Stratégie 6x6x6 vs Méthode 10-10-10 : le match des perspectives
On compare souvent cette approche à la méthode 10-10-10 (10 minutes, 10 mois, 10 ans) popularisée par Suzy Welch. Mais le match est biaisé. La méthode 10-10-10 est avant tout un outil de prise de décision émotionnelle : comment je vais me sentir par rapport à ce choix dans 10 minutes, 10 mois, 10 ans ? C'est très utile pour ne pas envoyer un mail de colère sur un coup de tête. À ceci près que la stratégie 6 par 6 par 6 est un outil de structure opérationnelle. On ne cherche pas seulement à savoir comment on se sent, on cherche à savoir ce qu'on bâtit.
Pourquoi le chiffre 6 est plus "business-friendly" que le 10 ?

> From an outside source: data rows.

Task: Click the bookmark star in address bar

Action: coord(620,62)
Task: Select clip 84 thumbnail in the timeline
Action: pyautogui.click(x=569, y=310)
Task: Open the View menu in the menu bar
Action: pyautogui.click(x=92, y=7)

Le 10 est un chiffre rond, presque trop parfait, qui incite à la paresse intellectuelle. Le 6 est plus nerveux. Dans une année, il y a deux blocs de 6 mois. Dans un mois et demi, il y a 6 semaines. Cette subdivision naturelle du calendrier rend la méthode 6-6-6 beaucoup plus facile à ancrer dans des rituels de management. Le problème du 10 ans, c'est que c'est de la science-fiction. 6 ans, c'est juste assez loin pour être ambitieux, mais assez proche pour que l'on puisse encore imaginer les visages des gens avec qui on travaillera. C'est une nuance de taille.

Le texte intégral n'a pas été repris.